Faster Algorithms for Longest Common Substring
Panagiotis Charalampopoulos, Tomasz Kociumaka, Jakub Radoszewski, Solon P. Pissis
TL;DR
This work advances longest common substring (LCS) and k-mismatch LCS algorithms in the word RAM model for small alphabets. It introduces a Two String Families LCP framework built on compacted tries, wavelet trees, and string synchronising sets, enabling sublinear-time LCS for total input length $n$ with space $O(n\log\sigma/\log n)$ and, for constant $k$, subquadratic k-LCS time $O(n\log^{k-1/2} n)$. A key methodological leap is reducing LCS to structured LCP problems via anchors and difference covers, and then solving special cases efficiently with wavelet-tree based data structures. The paper further extends these ideas to multiple input strings (up to $\lambda=O(\sqrt{\log n}/\log\log n)$) and develops a general k-LCS framework that breaks the longstanding $n\log^k n$ barrier, underpinned by bicomplete/complete families and advanced data-structural techniques. Overall, the results push the practical limits of sublinear LCS computations in compressed/packed representations, with conditional lower bounds indicating the near-optimality of the approach for general alphabets.
Abstract
In the classic longest common substring (LCS) problem, we are given two strings $S$ and $T$, each of length at most $n$, over an alphabet of size $σ$, and we are asked to find a longest string occurring as a fragment of both $S$ and $T$. Weiner, in his seminal paper that introduced the suffix tree, presented an $O(n \log σ)$-time algorithm for this problem [SWAT 1973]. For polynomially-bounded integer alphabets, the linear-time construction of suffix trees by Farach yielded an $O(n)$-time algorithm for the LCS problem [FOCS 1997]. However, for small alphabets, this is not necessarily optimal for the LCS problem in the word RAM model of computation, in which the strings can be stored in $O(n \log σ/\log n )$ space and read in $O(n \log σ/\log n )$ time.

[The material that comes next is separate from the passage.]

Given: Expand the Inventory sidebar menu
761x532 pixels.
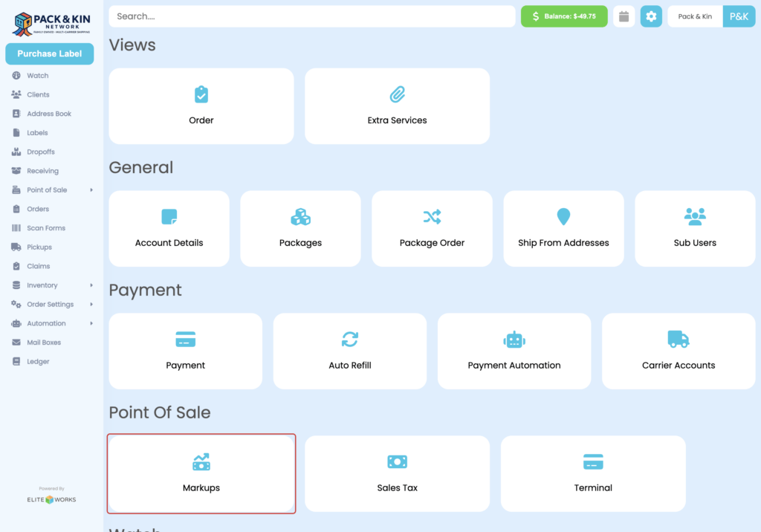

We show that, in this model, we can compute an LCS in time $O(n \log σ/ \sqrt{\log n})$, which is sublinear in $n$ if $σ=2^{o(\sqrt{\log n})}$ (in particular, if $σ=O(1)$), using optimal space $O(n \log σ/\log n)$. In fact, it was recently shown that this result is conditionally optimal [Kempa and Kociumaka, STOC 2025]. We then lift our ideas to the problem of computing a $k$-mismatch LCS, which has received considerable attention in recent years. In this problem, the aim is to compute a longest substring of $S$ that occurs in $T$ with at most $k$ mismatches. Thankachan et al.~showed how to compute a $k$-mismatch LCS in $O(n \log^k n)$ time for $k=O(1)$ [J. Comput. Biol. 2016]. We show an $O(n \log^{k-1/2} n)$-time algorithm, for any constant $k>0$ and irrespective of the alphabet size, using $O(n)$ space as the previous approaches. We thus notably break through the well-known $n \log^k n$ barrier, which stems from a recursive heavy-path decomposition technique that was first introduced in the seminal paper of Cole et al. [STOC 2004] for string indexing with $k$ errors.